Aplanir son organigramme et inventer des nouveaux titres ne suffit pas à attirer les talents indispensables à la transformation numérique de l’entreprise. Pour relever le défi de l’attraction et de la rétention des nouveaux talents, l’entreprise doit développer une nouvelle sensibilité et appliquer des méthodes de design (voir notre article sur le design) à la gestion des ressources humaines.

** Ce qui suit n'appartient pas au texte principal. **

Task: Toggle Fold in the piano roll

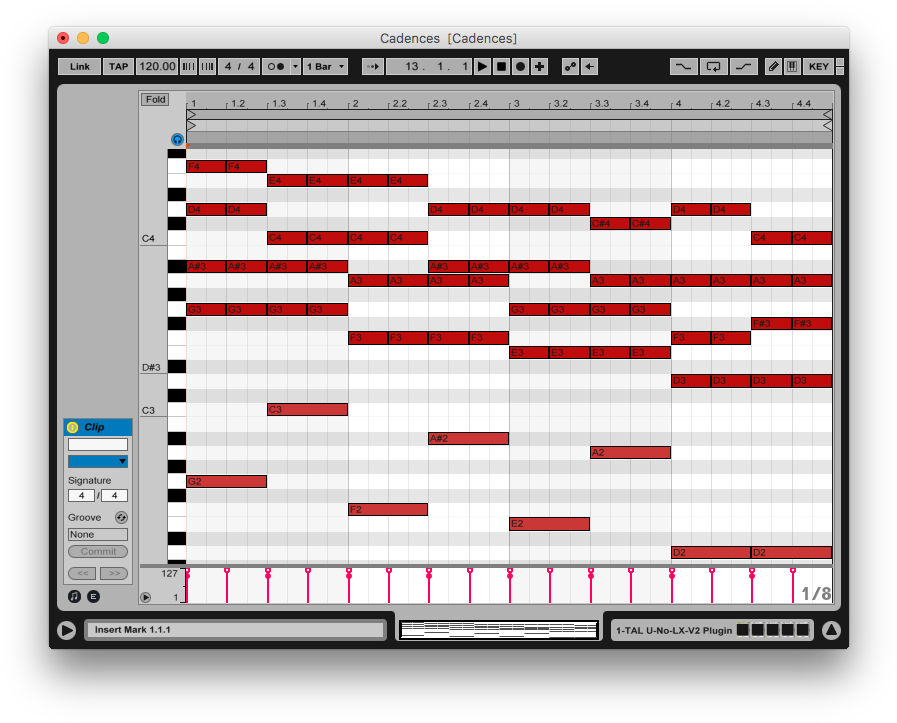Action: coord(153,99)
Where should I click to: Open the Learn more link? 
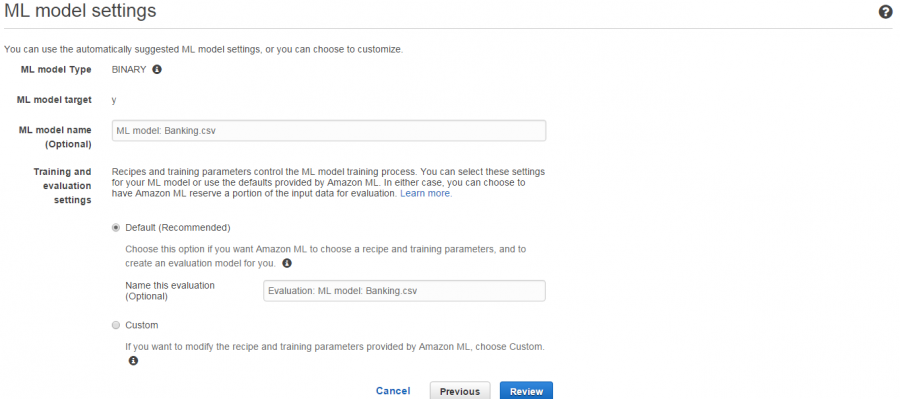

De plus en plus, on parle d’utiliser le design thinking pour améliorer l’expérience de l’employé. Une récente étude publiée par Deloitte nous signale que “le design thinking vise à attaquer la complexité inutile de l’environnement de travail, en plaçant l’expérience de l’employé au coeur du système — en créant des solutions séduisantes, agréables et simples pour les employés”.

C’est avec de l’empathie, une connaissance approfondie des difficultés des employés, que l’on peut faire du design thinking à l’échelle de l’environnement de travail, et ainsi espérer améliorer la capacité de son entreprise à recruter et retenir les talents. Par exemple, l’utilisation d’outils informatiques au design efficace est devenue plus critique pour des employés qui sont aussi, dans leur vie privée, les utilisateurs d’applications grand public au design fluide. Comment un utilisateur d’Instagram peut-il supporter le design hostile d’une application comme Salesforce ?

Les questions touchant à la transformation des entreprises sont complexes : quels sont les changements fondamentaux qui entraînent le reste ? Nous pensons que les individus, qu’il s’agisse des employés ou des clients, doivent devenir le point fixe des démarches de transformation. C’est dans ce sens qu’il faut imaginer la transformation par le design thinking — et c’est des individus eux-mêmes, et des besoins qu’ils expriment, que doivent découler la stratégie et l’organisation de l’entreprise.